Open jackcmay opened 2 years ago
FYI @Lichtso @dmakarov
I have been thinking, that instead of adding a few new instructions and removing some others from BPF, it might be better to go with a portable-code approach directly.
We are breaking compatibility with BPF in a major anyway and we want to support other native architectures besides x86-64, such as ARMv8 AArch64 and maybe SPIR-V. These would require an entire data flow analysis and register allocation at least, because they are so different from x86-64 in their data-flow style and would not work as well as the current BPF to x86-64 conversion.
Furthermore, we could think a lot more about the final conversion steps and e.g. do things which BPF is not meant for like:
I have been thinking, that instead of adding a few new instructions and removing some others from BPF, it might be better to go with a portable-code approach directly.
What does this mean in practical terms? What other changes to the BPF instruction set would you suggest (for now considering only supporting non-x86 ISAs)? Maybe some BPF instructions do not map directly to ARM instructions, but is it so radical that we need to redefine the BPF instruction set completely?
For the current BPF to x86-64 conversion it is really hard to do any optimizations, because most rely on static analysis that would not be necessary if that information was not thrown away by the previous compilation step.
For ARMv8 AArch64: It has almost double the registers (31) that x86-64 (16) and BPF (11) have. So not to waste them requires an entire reallocation of the registers and reorganization of the stack spilling. Again requiring a data flow and control flow analysis beforehand. All of this could also be skipped if we would not compile down to a specific register set in the first place.
For SPIR-V: The entire architecture works completely different. While you still program on what is seemingly a single thread, it is executed in bundles of 32 or 64 threads in lockstep. So control-flow-divergence has to be minimized. Also there are much more registers (thousands) for cheap context switching, but almost no cache in turn. Data is best touched only once.
What does this mean in practical terms? redefine the BPF instruction set completely?
What I suggest is not to fork & modify BPF any further but use something else entirely. So far I looked at WASM and GNU lightning. Designing our own from scratch is also possible.

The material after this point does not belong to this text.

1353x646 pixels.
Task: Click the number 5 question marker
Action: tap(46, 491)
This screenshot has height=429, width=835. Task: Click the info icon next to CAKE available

We could change the BPF registers to unlimited number of virtual registers and do the register allocation at run-time. It would add some overhead, of course. I'm not sure it's possible to come up with an instruction set that would map to all real machine instruction sets equally well. Java bytecode is not quite a good example, and optimizing it works well for long running server applications.
SPIR-V also requires a different programming model. It seems one cannot take an arbitrary rust program and compile it for execution on SPIR-V.
What does this mean in practical terms? redefine the BPF instruction set completely?
What I suggest is not to fork & modify BPF any further but use something else entirely. So far I looked at WASM and GNU lightning. Designing our own from scratch is also possible.
I agree this is indeed something to think about.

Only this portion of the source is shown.